Quand les jeunes mentorent leurs aînés

Publié le 11/02/2012 à 00:00

Quand les jeunes mentorent leurs aînés

Publié le 11/02/2012 à 00:00

Quand on parle de mentorat, on pense à une personne d'expérience qui prend un plus jeune sous son aile. Mais de plus en plus, il se pratique une autre forme de mentorat, où ce n'est pas le plus ancien qui coache le plus jeune, mais celui apportant de la nouveauté qui forme celui ayant besoin de se mettre à jour. Voilà donc le mentorat inversé. Quelques grandes entreprises, comme General Electric, Procter & Gamble, General Motors et Ernst & Young l'offrent sous forme de programme structuré.

Prenons le cas de Tony Ianni, âgé de 45 ans, associé et leader national de la pratique des fusions et acquisitions chez Ernst & Young à Toronto. Il y a trois ans, dans le cadre d'un projet-pilote, on lui a offert d'être mentoré par Simone Carvalho, une jeune gestionnaire d'origine indienne, afin d'augmenter ses compétences interculturelles. «Franchement, au début, je pensais que c'était elle qui allait bénéficier davantage du programme, car on voulait la préparer à une promotion. Mais finalement, j'ai appris beaucoup», dit-il.

Ils se rencontraient une fois par mois. «Nous n'avions pas d'ordre du jour, mais nous nous étions fixé des objectifs», précise-t-il. Trois ans plus tard, le programme est terminé, mais ils poursuivent leurs rencontres.

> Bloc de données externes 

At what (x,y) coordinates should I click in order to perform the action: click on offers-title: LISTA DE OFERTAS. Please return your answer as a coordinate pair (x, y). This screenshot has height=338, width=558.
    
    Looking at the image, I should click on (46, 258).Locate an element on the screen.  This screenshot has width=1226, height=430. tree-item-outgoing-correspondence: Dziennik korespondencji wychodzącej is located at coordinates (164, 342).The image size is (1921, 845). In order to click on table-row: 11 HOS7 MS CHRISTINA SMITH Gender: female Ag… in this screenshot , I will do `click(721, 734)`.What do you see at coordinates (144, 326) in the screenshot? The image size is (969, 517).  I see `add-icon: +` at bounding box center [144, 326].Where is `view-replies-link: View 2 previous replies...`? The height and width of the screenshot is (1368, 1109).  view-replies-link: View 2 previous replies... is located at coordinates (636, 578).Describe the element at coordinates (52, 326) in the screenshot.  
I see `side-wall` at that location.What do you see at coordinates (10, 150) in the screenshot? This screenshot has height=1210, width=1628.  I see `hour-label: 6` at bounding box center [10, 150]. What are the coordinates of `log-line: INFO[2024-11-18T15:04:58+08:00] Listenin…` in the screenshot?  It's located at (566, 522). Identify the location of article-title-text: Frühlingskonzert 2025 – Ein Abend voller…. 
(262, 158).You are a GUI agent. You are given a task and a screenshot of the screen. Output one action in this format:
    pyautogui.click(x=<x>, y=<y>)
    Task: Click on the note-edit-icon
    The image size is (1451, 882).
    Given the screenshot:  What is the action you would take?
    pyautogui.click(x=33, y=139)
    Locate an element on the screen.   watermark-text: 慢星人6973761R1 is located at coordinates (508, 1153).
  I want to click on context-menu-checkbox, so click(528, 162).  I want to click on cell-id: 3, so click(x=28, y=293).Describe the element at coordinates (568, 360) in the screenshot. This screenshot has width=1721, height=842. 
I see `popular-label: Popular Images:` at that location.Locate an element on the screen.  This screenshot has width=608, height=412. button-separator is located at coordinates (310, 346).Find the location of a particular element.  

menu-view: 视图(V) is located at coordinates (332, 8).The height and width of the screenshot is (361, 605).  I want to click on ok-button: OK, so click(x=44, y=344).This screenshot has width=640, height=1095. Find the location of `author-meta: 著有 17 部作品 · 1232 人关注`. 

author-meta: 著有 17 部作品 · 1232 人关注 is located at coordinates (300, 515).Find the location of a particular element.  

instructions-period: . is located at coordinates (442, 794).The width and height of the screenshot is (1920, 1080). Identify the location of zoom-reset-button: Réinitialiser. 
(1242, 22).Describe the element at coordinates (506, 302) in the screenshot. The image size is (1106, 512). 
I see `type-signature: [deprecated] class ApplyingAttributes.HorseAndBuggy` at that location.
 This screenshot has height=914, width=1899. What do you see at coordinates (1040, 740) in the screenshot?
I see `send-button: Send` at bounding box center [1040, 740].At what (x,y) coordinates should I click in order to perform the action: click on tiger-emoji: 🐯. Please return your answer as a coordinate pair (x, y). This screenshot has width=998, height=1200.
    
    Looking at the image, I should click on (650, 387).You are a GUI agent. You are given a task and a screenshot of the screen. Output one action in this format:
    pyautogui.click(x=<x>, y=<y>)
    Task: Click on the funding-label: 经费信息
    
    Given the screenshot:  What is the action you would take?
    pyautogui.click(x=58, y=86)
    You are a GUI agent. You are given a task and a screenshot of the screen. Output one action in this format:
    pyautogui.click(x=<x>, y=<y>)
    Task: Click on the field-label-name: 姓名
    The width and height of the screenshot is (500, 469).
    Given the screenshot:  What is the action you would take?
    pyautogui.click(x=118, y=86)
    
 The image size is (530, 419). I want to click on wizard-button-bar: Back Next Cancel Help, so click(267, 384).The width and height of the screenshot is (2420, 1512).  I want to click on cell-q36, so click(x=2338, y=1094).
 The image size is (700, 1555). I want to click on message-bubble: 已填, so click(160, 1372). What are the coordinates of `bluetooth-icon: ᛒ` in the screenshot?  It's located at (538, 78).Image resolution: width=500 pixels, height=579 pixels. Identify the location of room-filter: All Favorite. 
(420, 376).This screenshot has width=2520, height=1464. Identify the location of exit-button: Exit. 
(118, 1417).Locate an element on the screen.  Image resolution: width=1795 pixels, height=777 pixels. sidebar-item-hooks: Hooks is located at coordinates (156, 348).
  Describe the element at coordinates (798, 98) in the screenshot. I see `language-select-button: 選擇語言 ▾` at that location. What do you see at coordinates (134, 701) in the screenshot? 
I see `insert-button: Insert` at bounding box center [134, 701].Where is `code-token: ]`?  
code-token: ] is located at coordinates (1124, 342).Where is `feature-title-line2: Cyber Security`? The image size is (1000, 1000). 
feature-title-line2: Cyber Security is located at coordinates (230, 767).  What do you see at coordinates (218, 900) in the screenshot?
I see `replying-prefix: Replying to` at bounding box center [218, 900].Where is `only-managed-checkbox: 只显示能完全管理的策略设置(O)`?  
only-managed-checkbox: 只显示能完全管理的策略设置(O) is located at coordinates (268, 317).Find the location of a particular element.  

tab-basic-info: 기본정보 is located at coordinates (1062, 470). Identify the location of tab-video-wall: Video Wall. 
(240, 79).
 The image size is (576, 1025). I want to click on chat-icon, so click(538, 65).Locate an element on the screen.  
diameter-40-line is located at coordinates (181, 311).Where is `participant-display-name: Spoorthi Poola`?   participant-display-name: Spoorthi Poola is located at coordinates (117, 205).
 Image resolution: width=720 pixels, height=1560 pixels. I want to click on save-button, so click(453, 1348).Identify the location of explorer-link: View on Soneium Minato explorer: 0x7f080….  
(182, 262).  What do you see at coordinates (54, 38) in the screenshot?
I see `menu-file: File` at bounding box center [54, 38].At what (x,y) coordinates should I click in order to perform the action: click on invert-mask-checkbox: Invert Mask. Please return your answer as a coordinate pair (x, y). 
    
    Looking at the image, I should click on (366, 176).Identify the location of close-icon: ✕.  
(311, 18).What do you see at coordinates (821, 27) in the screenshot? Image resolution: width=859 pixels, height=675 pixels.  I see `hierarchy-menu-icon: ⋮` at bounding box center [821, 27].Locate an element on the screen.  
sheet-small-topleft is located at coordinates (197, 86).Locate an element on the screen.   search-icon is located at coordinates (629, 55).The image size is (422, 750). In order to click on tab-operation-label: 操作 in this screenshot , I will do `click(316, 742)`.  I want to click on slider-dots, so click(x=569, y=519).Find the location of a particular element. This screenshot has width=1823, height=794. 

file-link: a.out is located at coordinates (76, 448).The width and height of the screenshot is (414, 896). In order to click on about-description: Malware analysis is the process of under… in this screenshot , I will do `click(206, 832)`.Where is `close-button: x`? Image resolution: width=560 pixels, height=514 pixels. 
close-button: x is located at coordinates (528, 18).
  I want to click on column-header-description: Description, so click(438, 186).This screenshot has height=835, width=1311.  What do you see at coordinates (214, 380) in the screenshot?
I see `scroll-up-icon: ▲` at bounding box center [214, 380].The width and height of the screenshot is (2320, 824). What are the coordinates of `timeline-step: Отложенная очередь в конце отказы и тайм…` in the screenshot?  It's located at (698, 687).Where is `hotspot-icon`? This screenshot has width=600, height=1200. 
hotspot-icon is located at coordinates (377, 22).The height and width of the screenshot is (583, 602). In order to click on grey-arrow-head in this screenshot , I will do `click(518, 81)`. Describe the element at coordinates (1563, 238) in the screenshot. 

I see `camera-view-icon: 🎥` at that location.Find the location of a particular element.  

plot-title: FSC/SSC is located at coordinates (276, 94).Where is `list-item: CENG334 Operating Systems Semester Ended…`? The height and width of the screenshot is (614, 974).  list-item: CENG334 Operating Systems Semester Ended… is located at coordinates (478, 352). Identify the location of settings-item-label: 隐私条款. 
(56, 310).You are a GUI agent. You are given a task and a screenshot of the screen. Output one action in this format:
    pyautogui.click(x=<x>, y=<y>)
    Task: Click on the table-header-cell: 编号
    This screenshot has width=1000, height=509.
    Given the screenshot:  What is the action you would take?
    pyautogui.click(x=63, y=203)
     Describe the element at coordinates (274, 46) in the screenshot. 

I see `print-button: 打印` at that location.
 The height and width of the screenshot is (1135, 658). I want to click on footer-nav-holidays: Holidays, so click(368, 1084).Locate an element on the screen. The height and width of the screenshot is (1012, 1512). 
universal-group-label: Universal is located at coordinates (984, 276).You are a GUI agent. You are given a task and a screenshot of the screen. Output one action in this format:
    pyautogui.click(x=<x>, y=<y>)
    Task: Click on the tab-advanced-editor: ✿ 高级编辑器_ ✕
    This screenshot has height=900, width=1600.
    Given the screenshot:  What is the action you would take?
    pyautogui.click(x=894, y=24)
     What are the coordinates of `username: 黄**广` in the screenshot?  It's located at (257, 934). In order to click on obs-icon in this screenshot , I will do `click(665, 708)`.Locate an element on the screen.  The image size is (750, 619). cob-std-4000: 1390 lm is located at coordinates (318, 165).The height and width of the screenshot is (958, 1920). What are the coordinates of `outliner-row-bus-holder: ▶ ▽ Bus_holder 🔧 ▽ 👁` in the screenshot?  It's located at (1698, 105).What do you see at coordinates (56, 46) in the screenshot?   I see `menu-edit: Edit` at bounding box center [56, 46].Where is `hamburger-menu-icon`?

Le mentorat inversé se pratique aussi de façon informelle. Chez Vita, un magazine féminin publié par TC Media - l'éditeur des Affaires -, la responsable des pages culturelles et d'actualité, Joelle Currat, se fait mentorer par Rim Boukhssimi, l'édimestre responsable des médias sociaux. Les deux femmes ont 18 ans de différence. La plus jeune montre à l'autre comment maîtriser Twitter et Facebook. Elles se réunissent deux fois par semaine depuis quatre mois. «Cela s'est fait spontanément. Nos bureaux sont proches, et nous assistions souvent aux mêmes réunions, explique Mme Currat. Je voulais me familiariser avec les nouveaux moyens de communication pour augmenter mes compétences, mais aussi par intérêt personnel. Les médias sociaux sont une manière de penser, d'engager la conversation, il y a des codes, des outils et il faut les apprendre». Quand elles ont démarré leurs rencontres, elles ne connaissaient pas l'existence de programmes de mentorat inversé. «On le faisait sans le savoir» lance Mme Boukhssimi.

«Beaucoup de gens le font de façon informelle», indique Anick Desautels, codirectrice du Service national des ressources humaines chez Ernst & Young.

L'entreprise n'a pas encore de programme structuré au Québec, mais cela ne saurait tarder, pense-t-elle. Car la pratique permet de «dynamiser les gestionnaires et de changer ou moduler les modèles de pensée pour créer un milieu de travail plus inclusif, et contribuer au développement de nos employés».